PHR clinicians provide pro bono medical and psychological examinations of asylum seekers to support their applications for protection in the United States. These examinations can corroborate narratives of the horrific violence that many asylum seekers have endured in their home countries. But in this time of COVID-19, when everything is vastly more challenging and the U.S. asylum system has essentially come to a halt, doing forensic examinations appears implausible. As it is, we expect people to tell their manifested worst nightmares to us, complete strangers, with little preparation. Now, in this era, we are required to establish this deepest human connection over the internet in a matter of moments. How does one hug a person via Zoom, when they reveal that their child was raped as an intimidation tactic? How does one offer support, when our usual comfort cues of touch and body language are rendered impotent over buffered video?

And yet we continue this work, in collaboration with immigration attorneys, because we understand that the alternative to asylum would likely be calamitous for these families. It would mean one of three fates for those coming through the U.S southern border: being imprisoned in Immigration and Customs Enforcement (ICE) detention facilities, being caught in the limbo of the Migrant Protection Protocols (MPP), which require people to wait in Mexico for their U.S. court date, or being deported back to extremely dangerous conditions in Central America.

The ICE detention facilities are a COVID-19 breeding ground. It is clear that we have a public health and humanitarian catastrophe on our hands, as the virus spreads through the crowded facilities. Many physicians from around the country have been writing about this issue, calling for the release of immigration detainees and community-based alternatives to detention. As of now, there are more than 750 positive cases out of more than 10,500 detainees tested. The fatality implications are clear. It is abject cruelty to keep them detained, when the vast majority of people there have not been convicted of any criminal offense.

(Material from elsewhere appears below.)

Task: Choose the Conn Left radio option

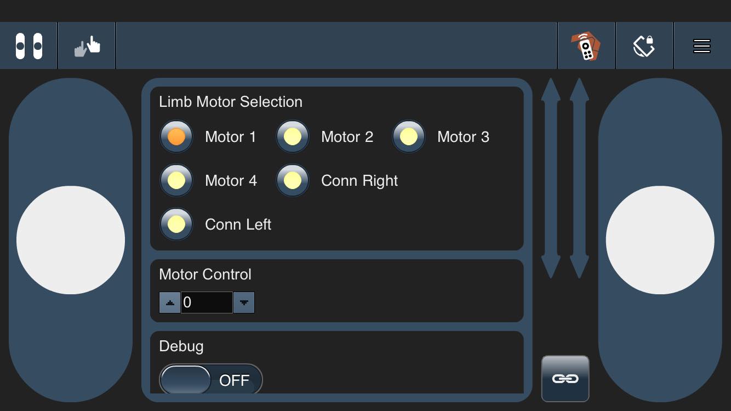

People stranded across the closed southern border in MPP camps do not fare much better. They are also forced into crowded living spaces, with shared utensils and limited access to sanitation/hygiene. These are all contrary to U.S. pandemic public health guidelines. The worst scenario, getting deported back to Central America, is widespread. Apart from the real public health hazard of deporting potentially infected people, sending people back into the whirlpool of danger that they escaped is unfathomable for most.

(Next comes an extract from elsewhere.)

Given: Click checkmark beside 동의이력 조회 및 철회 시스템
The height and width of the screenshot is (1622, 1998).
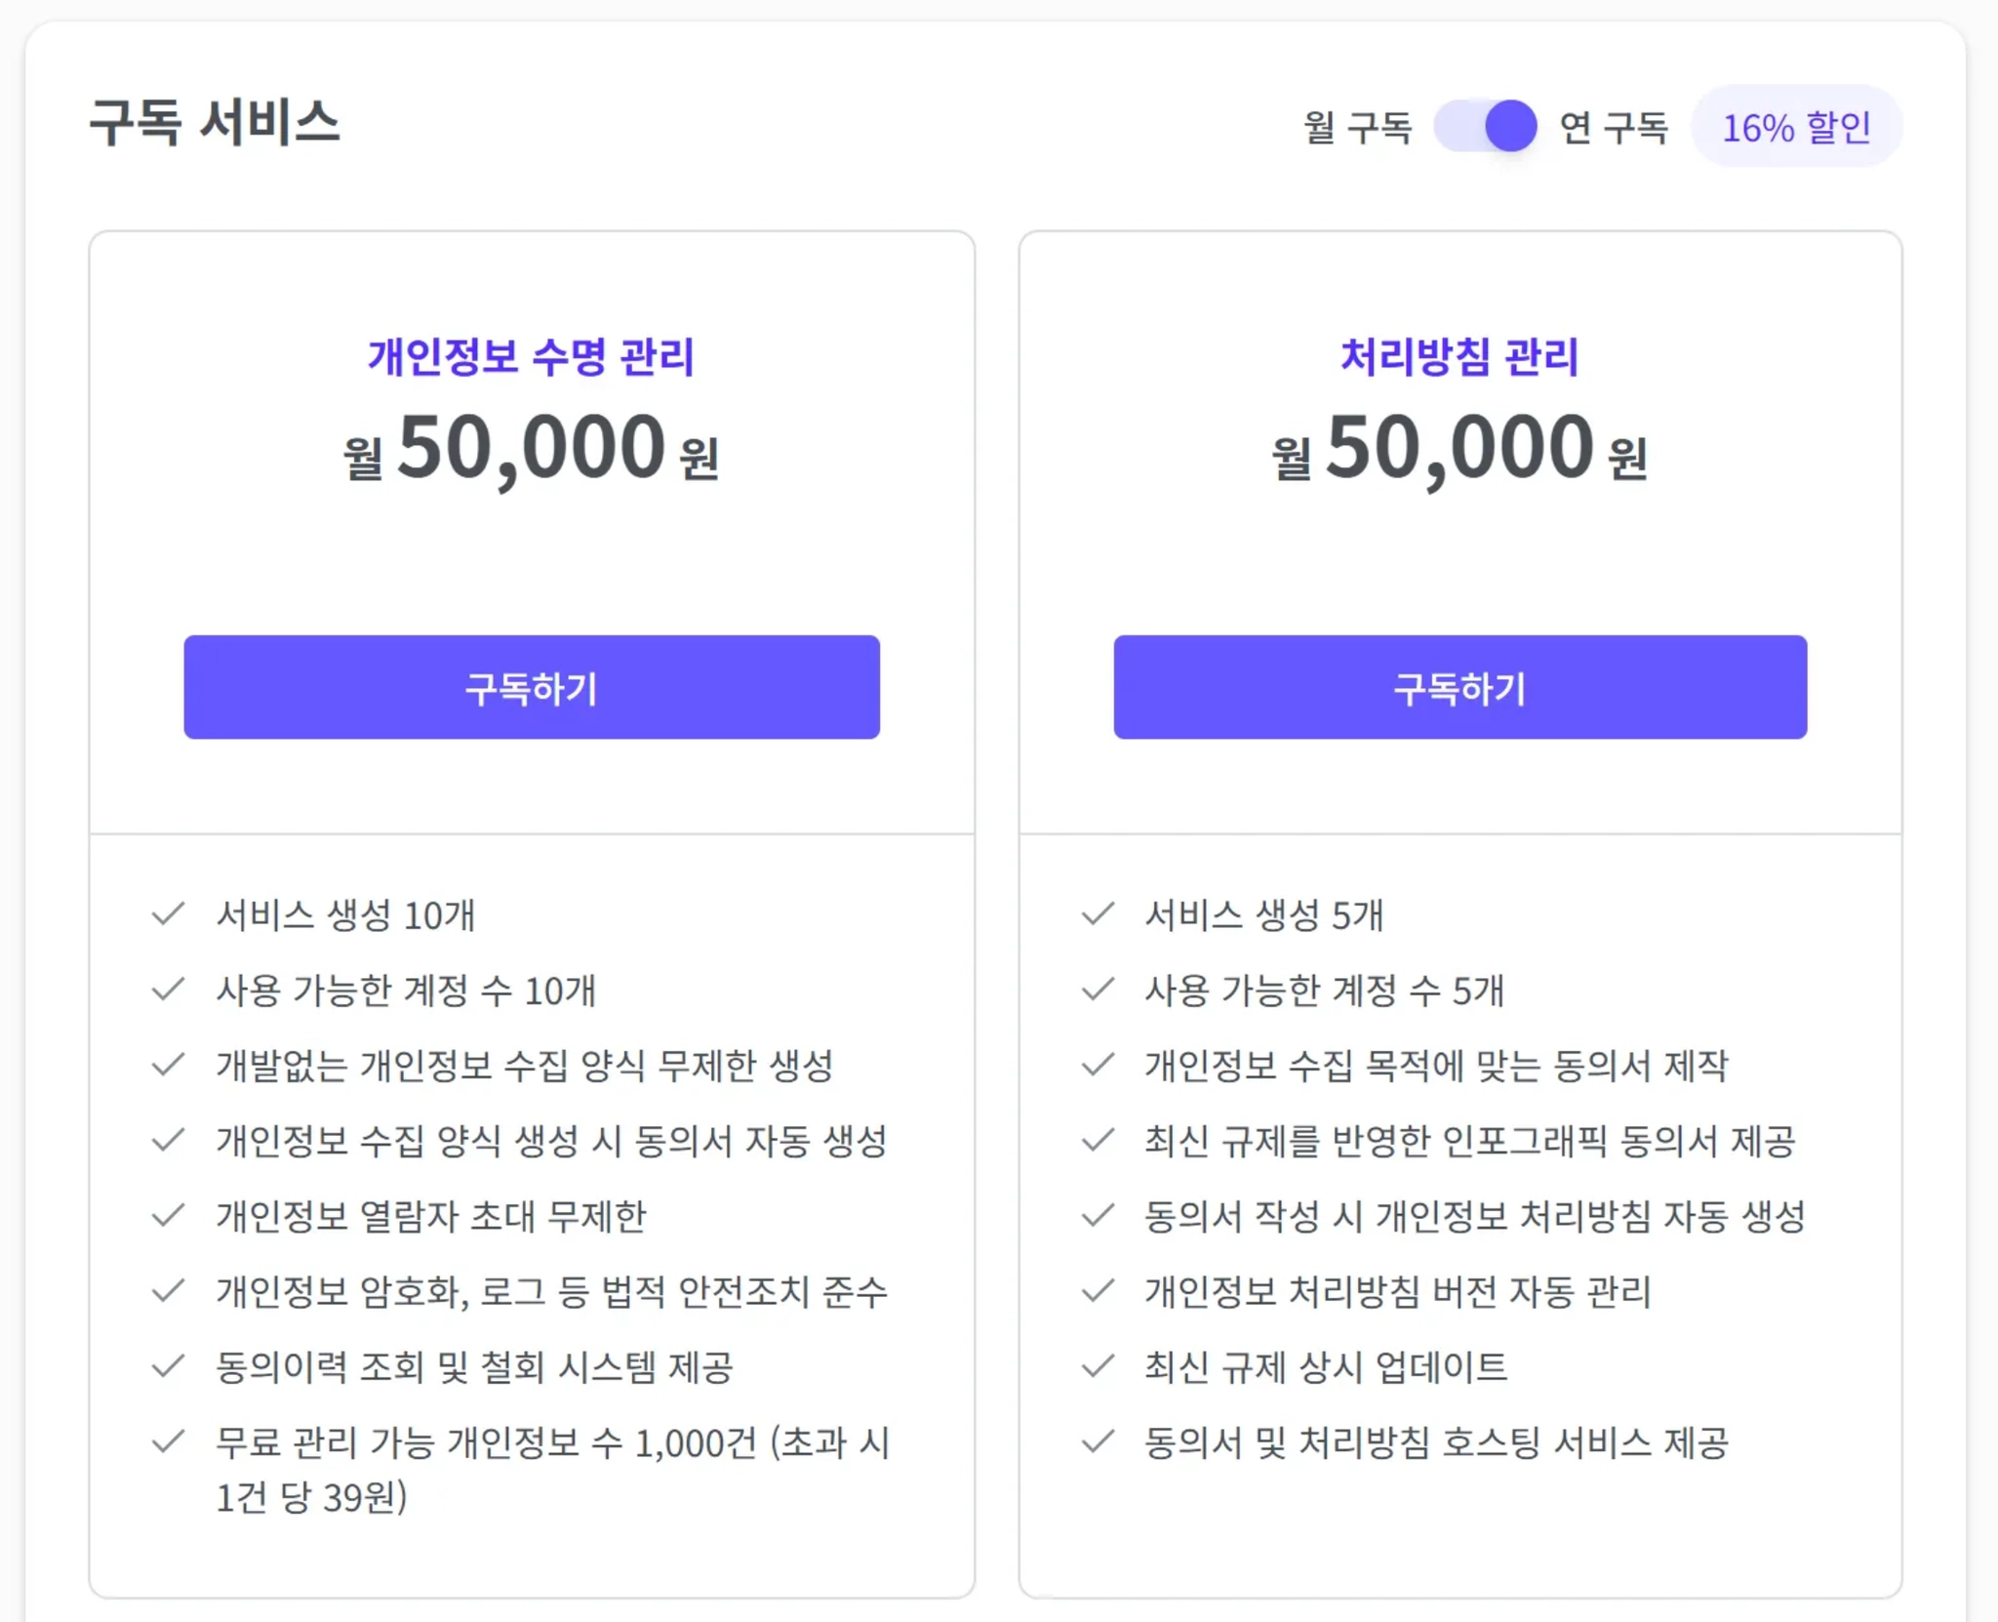Looking at the screenshot, I should 169,1366.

Certainly, there are many social justice causes that require our attention, particularly now. Fellow Michigan pediatrician and child advocate Dr. Mona Hanna-Attisha has repeatedly made the case that children should not have to sacrifice their health just because of the zip code in which they were born. The pandemic has laid bare for us the dynamic interplay of race in the injustices running throughout our society. Domestic violence and child abuse experts know that the risks are multiplied during times of quarantine. Physical abuse is predictably rampant now in our own country.

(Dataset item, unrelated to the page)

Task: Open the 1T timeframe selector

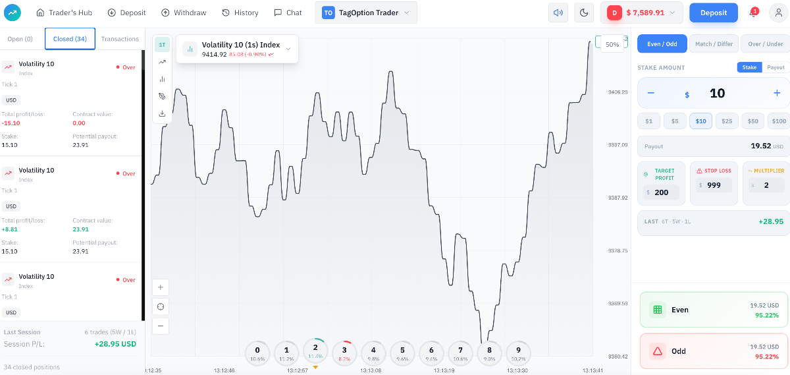Action: click(162, 45)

Still, this doesn’t mean that our neighbors should be ignored. It is a fallacy to believe that our national attention can or should only be on ourselves. By feeding others, we are nourished. The means are discrete and easily accomplished: release people who are unnecessarily detained to avoid the risk of COVID exposure; provide adequate access to hygiene products and protocols for those who remain in detention and MPP, and allow avenues to appropriate medical care. More upstream, we need to process asylum claims more efficiently, and afford these families the due process they deserve.

If I had to fit my life into two grocery bags, what items would I choose? The majority of us are fortunate enough not to have to make that decision. At the very least, we should choose to make life possible for others. The pandemic has shown us that fortunes can change in the blink of an eye. Now is the time for us to keep our eyes open and live up to our national moral conscience.